If the USS Cole was built to these standard, would she have survived?
(Can we really say she "survived"?)

Dont think so..

This vessel makes sense as we are increasing our reliance on drones but I wouldnt want to serve on her. I'd like to see other articles that concentrate on the strengths of the ship.*

_After years of botched contracts and cost overruns, the Navy has finally signed contracts to buy a bunch of its speedy, near-shore Littoral Combat Ships — at a per-copy price nearly a third cheaper than expected. But hold the Champagne. The cost-cutting that made the LCS so affordable might also doom the ships to watery graves in future conflicts. “We have a warship design that is not expected to fight and survive in the very environment in which it was produced to do so,” one critic at the U.S. Naval Institute blog claims, describing the LCS as “poorly-armed” and “poorly-protected” for dangerous, crowded coastal waters.

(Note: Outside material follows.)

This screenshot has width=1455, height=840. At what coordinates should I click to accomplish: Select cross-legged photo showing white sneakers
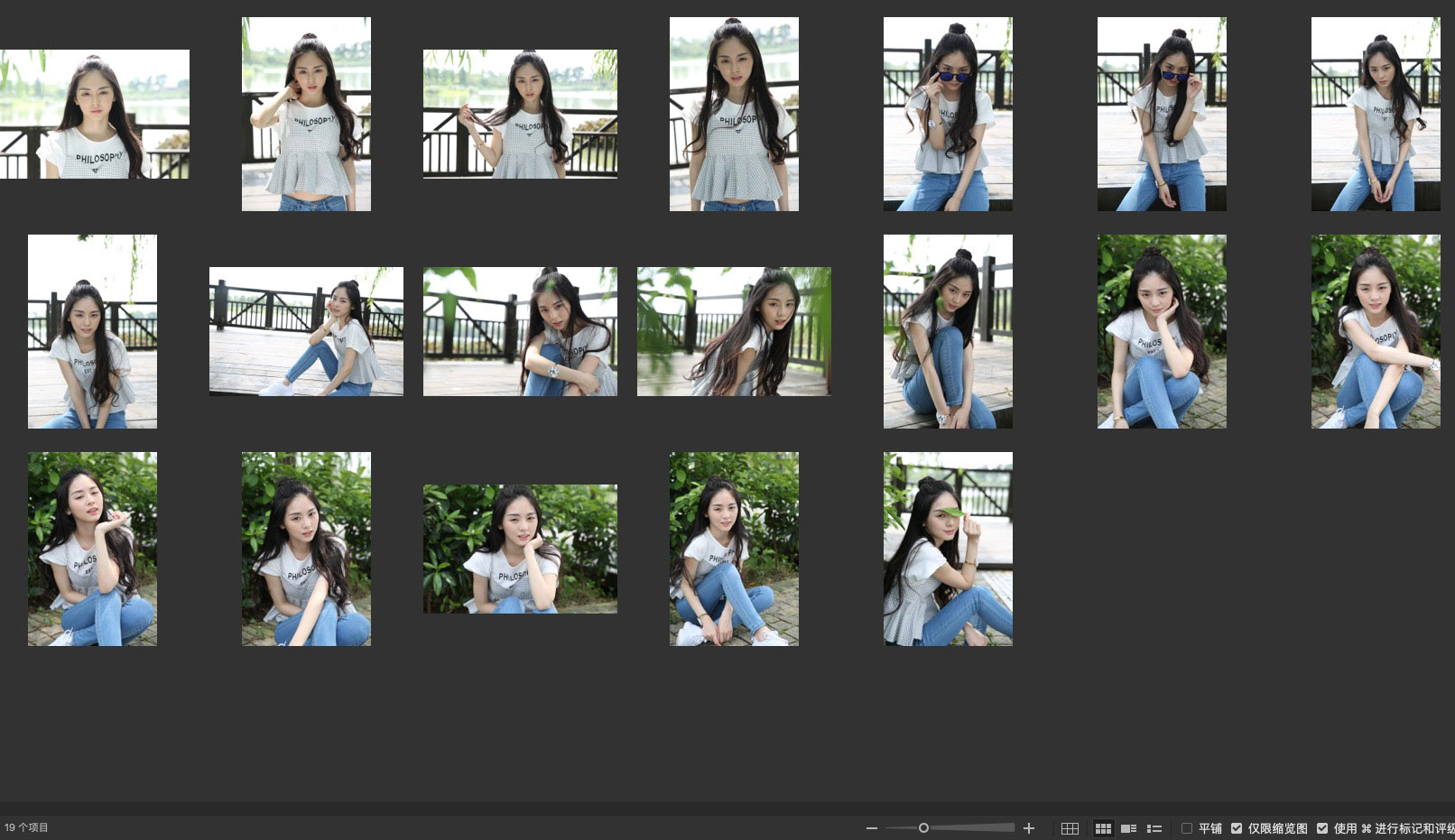click(734, 549)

When the LCS deals were announced last week, Navy Secretary Ray Mabus crowed that they would “provide needed ships to our fleet in a timely and extraordinarily cost effective manner.” Instead of picking one shipbuilder, the Navy tapped rival firms Austal and Lockheed Martin to build 10 LCS apiece through 2015, each using their own distinct design. The cost per ship? Just $450 million, at least $200 million below the cost of each of the four prototypes.

But to get those low, low price, the ships will be built to commercial, rather than military, structural standards — meaning they’re lighter and less blast- and fire-resistant. Indeed, the Navy does not even have plans to subject the LCS to traditional blast-testing, “due to the damage that would be sustained by the ship,” the Congressional Research Service points out.

The LCS also optimizes speed over weaponry. Lockheed’s version has what Operations Officer Tony Hyde, from USS Freedom (the first Lockheed prototype), described as “the largest marine gas turbines in the world — essentially the engines of a 777 jetliner.” The turbines’ 100,000 horsepower can propel the LCS at up to 50 knots, compared to 30 for most warships. But that high speed “will eat through a fuel supply in half a day,” the USNI critic scoffs.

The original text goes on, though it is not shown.